In Fall 2008, the project has been revived at the Open Systems Laboratory. Some of the recent performance enhancements are discussed in [2]
Design
ActorFoundry is structured as a set of components which represent the semantic features of an Actor system such as scheduler, name service, discovery service. These components are defined in terms of interfaces. A pure Java implementation is provided for each such component. Thus, the foundry is modular in design as well as portable across all platforms supporting Java.
Performance
ActorFoundry internally performs CPS transform (using the bytecode post-processor included in Kilim) and employs an M:N architecture (mapping M actors to N native threads where M >> N) for a highly efficient implementation of Actor semantics.
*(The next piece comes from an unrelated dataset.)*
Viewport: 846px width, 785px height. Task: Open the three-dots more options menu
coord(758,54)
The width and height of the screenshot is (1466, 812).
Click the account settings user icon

The performance of ActorFoundry for the thread-ring benchmark at The Computer Language Benchmarks Game is comparable to the other top performing languages.
References
- ↑ Carlos Varela and Gul Agha (2001). "Programming Dynamically Reconfigurable Open Systems with SALSA". ACM SIGPLAN Notices. OOPSLA’2001 Intriguing Technology Track Proceedings. 36.
- ↑ Rajesh Karmani and Amin Shali and Gul Agha (2009). "Actor frameworks for the JVM platform: A Comparative Analysis" (PDF). in proceedings of the 7th International Conference on the Principles and Practice of Programming in Java.